── INPUT FOR THIS TASK ──
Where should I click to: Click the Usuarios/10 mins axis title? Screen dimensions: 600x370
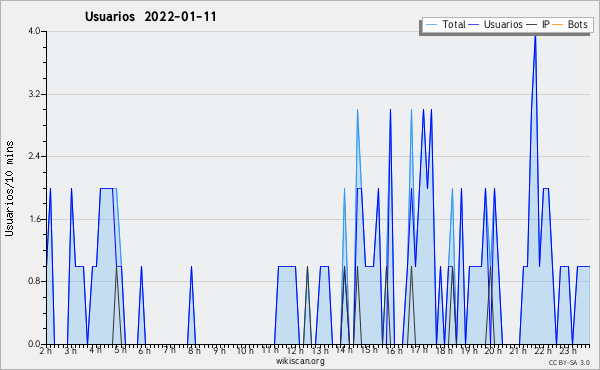(9, 188)
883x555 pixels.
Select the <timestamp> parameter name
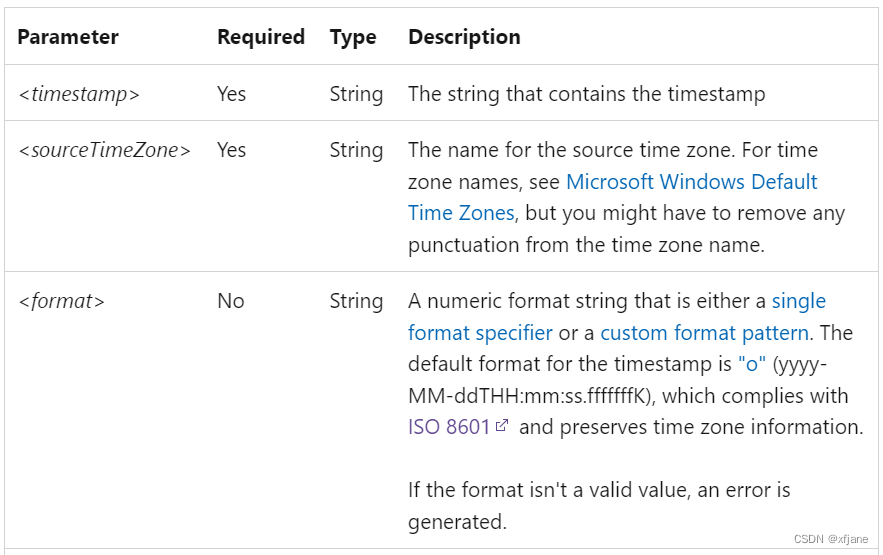coord(79,94)
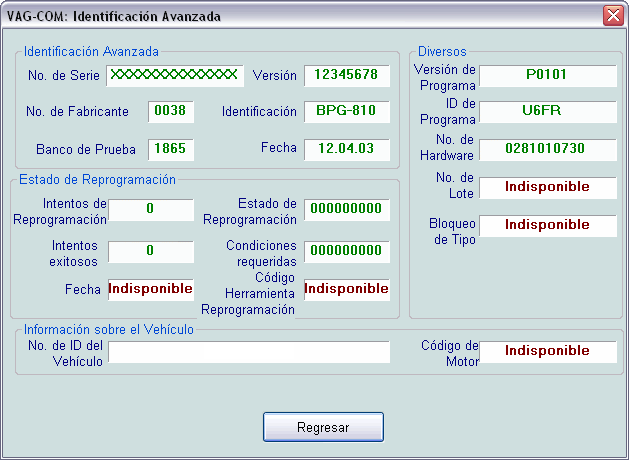This screenshot has height=460, width=629.
Task: Click the Banco de Prueba field
Action: 171,148
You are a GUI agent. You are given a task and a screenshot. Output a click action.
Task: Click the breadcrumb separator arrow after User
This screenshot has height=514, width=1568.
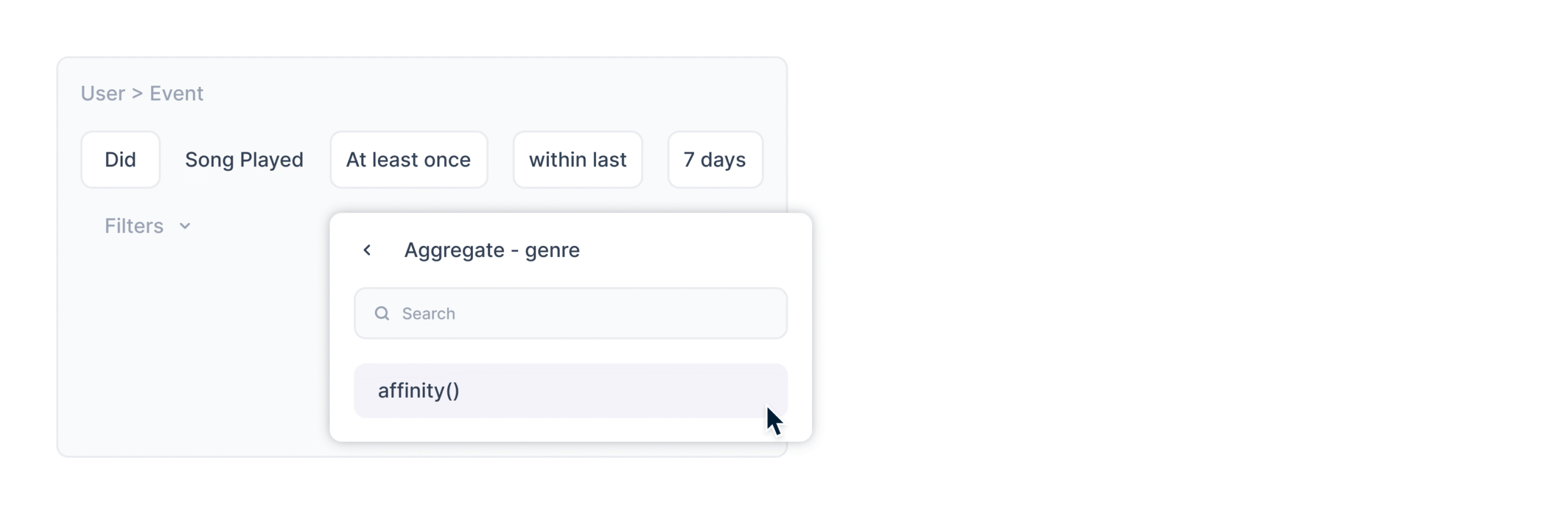137,94
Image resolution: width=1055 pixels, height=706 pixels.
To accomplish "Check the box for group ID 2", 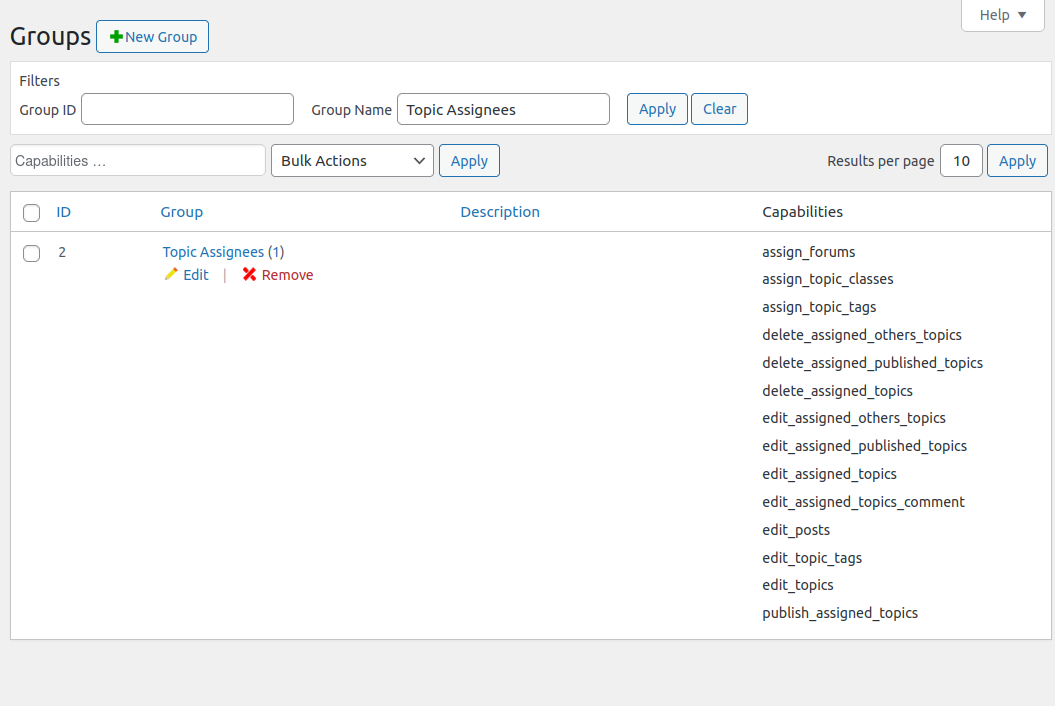I will 31,253.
───
→ **TASK**: Check each line of the entries above, and show every one holding the word "pixels".

→ **EXERCISE RESPONSE**:
883x555 pixels.
Image resolution: width=1055 pixels, height=706 pixels.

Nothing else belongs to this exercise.